* _Goal of the exercise_: Render the data below as a Markdown table with the columns "No." and "Entry", one row per non-blank line and numbered consecutively.

* _Exercise data_:
------------------------------------------------------------

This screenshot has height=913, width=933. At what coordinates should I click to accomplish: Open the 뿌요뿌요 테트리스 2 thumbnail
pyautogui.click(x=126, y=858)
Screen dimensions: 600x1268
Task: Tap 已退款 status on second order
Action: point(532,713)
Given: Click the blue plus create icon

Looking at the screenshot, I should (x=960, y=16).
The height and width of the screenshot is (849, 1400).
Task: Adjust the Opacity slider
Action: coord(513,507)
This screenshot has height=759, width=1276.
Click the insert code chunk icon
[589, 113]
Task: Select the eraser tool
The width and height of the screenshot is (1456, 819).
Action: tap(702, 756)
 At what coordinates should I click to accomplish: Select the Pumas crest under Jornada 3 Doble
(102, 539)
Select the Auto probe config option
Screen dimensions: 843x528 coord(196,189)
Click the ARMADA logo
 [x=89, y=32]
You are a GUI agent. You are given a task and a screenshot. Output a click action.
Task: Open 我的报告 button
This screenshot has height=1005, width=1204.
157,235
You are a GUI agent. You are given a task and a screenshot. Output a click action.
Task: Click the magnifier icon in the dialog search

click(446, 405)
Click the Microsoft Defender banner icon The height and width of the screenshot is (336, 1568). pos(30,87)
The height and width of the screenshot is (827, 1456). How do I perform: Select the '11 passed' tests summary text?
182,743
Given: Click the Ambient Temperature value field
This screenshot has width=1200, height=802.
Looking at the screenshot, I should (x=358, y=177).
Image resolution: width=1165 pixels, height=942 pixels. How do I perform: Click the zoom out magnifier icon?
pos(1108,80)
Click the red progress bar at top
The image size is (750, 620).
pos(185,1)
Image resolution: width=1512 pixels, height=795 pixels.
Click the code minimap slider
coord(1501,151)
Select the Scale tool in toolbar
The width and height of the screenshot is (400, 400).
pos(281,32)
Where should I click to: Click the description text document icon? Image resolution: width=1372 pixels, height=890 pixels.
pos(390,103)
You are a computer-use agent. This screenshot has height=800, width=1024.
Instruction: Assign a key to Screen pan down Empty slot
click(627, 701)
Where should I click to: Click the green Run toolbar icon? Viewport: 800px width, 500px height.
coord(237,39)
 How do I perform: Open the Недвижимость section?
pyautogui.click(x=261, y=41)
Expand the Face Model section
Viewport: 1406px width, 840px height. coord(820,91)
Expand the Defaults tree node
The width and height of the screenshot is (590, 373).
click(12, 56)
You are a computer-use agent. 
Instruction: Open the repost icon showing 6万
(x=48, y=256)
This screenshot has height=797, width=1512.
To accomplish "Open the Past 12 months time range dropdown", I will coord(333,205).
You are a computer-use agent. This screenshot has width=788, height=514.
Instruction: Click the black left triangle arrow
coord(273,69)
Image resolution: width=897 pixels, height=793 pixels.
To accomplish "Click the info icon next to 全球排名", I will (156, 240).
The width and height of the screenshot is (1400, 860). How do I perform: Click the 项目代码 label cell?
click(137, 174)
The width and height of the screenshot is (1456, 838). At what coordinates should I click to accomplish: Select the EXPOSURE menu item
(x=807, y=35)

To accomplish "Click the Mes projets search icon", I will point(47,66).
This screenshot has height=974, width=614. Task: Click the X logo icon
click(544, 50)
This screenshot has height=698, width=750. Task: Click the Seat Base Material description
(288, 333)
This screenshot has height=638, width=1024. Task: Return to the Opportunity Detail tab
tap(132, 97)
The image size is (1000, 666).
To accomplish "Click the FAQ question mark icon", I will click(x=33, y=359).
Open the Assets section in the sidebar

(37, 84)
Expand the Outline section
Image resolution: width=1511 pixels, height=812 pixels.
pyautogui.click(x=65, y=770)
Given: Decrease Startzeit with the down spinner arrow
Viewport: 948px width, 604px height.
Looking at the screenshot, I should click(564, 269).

------------------------------------------------------------

* _The solution_:
| No. | Entry |
|---|---|
| 1 | This screenshot has height=913, width=933. At what coordinates should I click to accomplish: Open the 뿌요뿌요 테트리스 2 thumbnail |
| 2 | pyautogui.click(x=126, y=858) |
| 3 | Screen dimensions: 600x1268 |
| 4 | Task: Tap 已退款 status on second order |
| 5 | Action: point(532,713) |
| 6 | Given: Click the blue plus create icon |
| 7 | Looking at the screenshot, I should (x=960, y=16). |
| 8 | The height and width of the screenshot is (849, 1400). |
| 9 | Task: Adjust the Opacity slider |
| 10 | Action: coord(513,507) |
| 11 | This screenshot has height=759, width=1276. |
| 12 | Click the insert code chunk icon |
| 13 | [589, 113] |
| 14 | Task: Select the eraser tool |
| 15 | The width and height of the screenshot is (1456, 819). |
| 16 | Action: tap(702, 756) |
| 17 |  At what coordinates should I click to accomplish: Select the Pumas crest under Jornada 3 Doble |
| 18 | (102, 539) |
| 19 | Select the Auto probe config option |
| 20 | Screen dimensions: 843x528 coord(196,189) |
| 21 | Click the ARMADA logo |
| 22 |  [x=89, y=32] |
| 23 | You are a GUI agent. You are given a task and a screenshot. Output a click action. |
| 24 | Task: Open 我的报告 button |
| 25 | This screenshot has height=1005, width=1204. |
| 26 | 157,235 |
| 27 | You are a GUI agent. You are given a task and a screenshot. Output a click action. |
| 28 | Task: Click the magnifier icon in the dialog search |
| 29 | click(446, 405) |
| 30 | Click the Microsoft Defender banner icon The height and width of the screenshot is (336, 1568). pos(30,87) |
| 31 | The height and width of the screenshot is (827, 1456). How do I perform: Select the '11 passed' tests summary text? |
| 32 | 182,743 |
| 33 | Given: Click the Ambient Temperature value field |
| 34 | This screenshot has width=1200, height=802. |
| 35 | Looking at the screenshot, I should (x=358, y=177). |
| 36 | Image resolution: width=1165 pixels, height=942 pixels. How do I perform: Click the zoom out magnifier icon? |
| 37 | pos(1108,80) |
| 38 | Click the red progress bar at top |
| 39 | The image size is (750, 620). |
| 40 | pos(185,1) |
| 41 | Image resolution: width=1512 pixels, height=795 pixels. |
| 42 | Click the code minimap slider |
| 43 | coord(1501,151) |
| 44 | Select the Scale tool in toolbar |
| 45 | The width and height of the screenshot is (400, 400). |
| 46 | pos(281,32) |
| 47 | Where should I click to: Click the description text document icon? Image resolution: width=1372 pixels, height=890 pixels. |
| 48 | pos(390,103) |
| 49 | You are a computer-use agent. This screenshot has height=800, width=1024. |
| 50 | Instruction: Assign a key to Screen pan down Empty slot |
| 51 | click(627, 701) |
| 52 | Where should I click to: Click the green Run toolbar icon? Viewport: 800px width, 500px height. |
| 53 | coord(237,39) |
| 54 |  How do I perform: Open the Недвижимость section? |
| 55 | pyautogui.click(x=261, y=41) |
| 56 | Expand the Face Model section |
| 57 | Viewport: 1406px width, 840px height. coord(820,91) |
| 58 | Expand the Defaults tree node |
| 59 | The width and height of the screenshot is (590, 373). |
| 60 | click(12, 56) |
| 61 | You are a computer-use agent.  |
| 62 | Instruction: Open the repost icon showing 6万 |
| 63 | (x=48, y=256) |
| 64 | This screenshot has height=797, width=1512. |
| 65 | To accomplish "Open the Past 12 months time range dropdown", I will coord(333,205). |
| 66 | You are a computer-use agent. This screenshot has width=788, height=514. |
| 67 | Instruction: Click the black left triangle arrow |
| 68 | coord(273,69) |
| 69 | Image resolution: width=897 pixels, height=793 pixels. |
| 70 | To accomplish "Click the info icon next to 全球排名", I will (156, 240). |
| 71 | The width and height of the screenshot is (1400, 860). How do I perform: Click the 项目代码 label cell? |
| 72 | click(137, 174) |
| 73 | The width and height of the screenshot is (1456, 838). At what coordinates should I click to accomplish: Select the EXPOSURE menu item |
| 74 | (x=807, y=35) |
| 75 | To accomplish "Click the Mes projets search icon", I will point(47,66). |
| 76 | This screenshot has height=974, width=614. Task: Click the X logo icon |
| 77 | click(544, 50) |
| 78 | This screenshot has height=698, width=750. Task: Click the Seat Base Material description |
| 79 | (288, 333) |
| 80 | This screenshot has height=638, width=1024. Task: Return to the Opportunity Detail tab |
| 81 | tap(132, 97) |
| 82 | The image size is (1000, 666). |
| 83 | To accomplish "Click the FAQ question mark icon", I will click(x=33, y=359). |
| 84 | Open the Assets section in the sidebar |
| 85 | (37, 84) |
| 86 | Expand the Outline section |
| 87 | Image resolution: width=1511 pixels, height=812 pixels. |
| 88 | pyautogui.click(x=65, y=770) |
| 89 | Given: Decrease Startzeit with the down spinner arrow |
| 90 | Viewport: 948px width, 604px height. |
| 91 | Looking at the screenshot, I should click(564, 269). |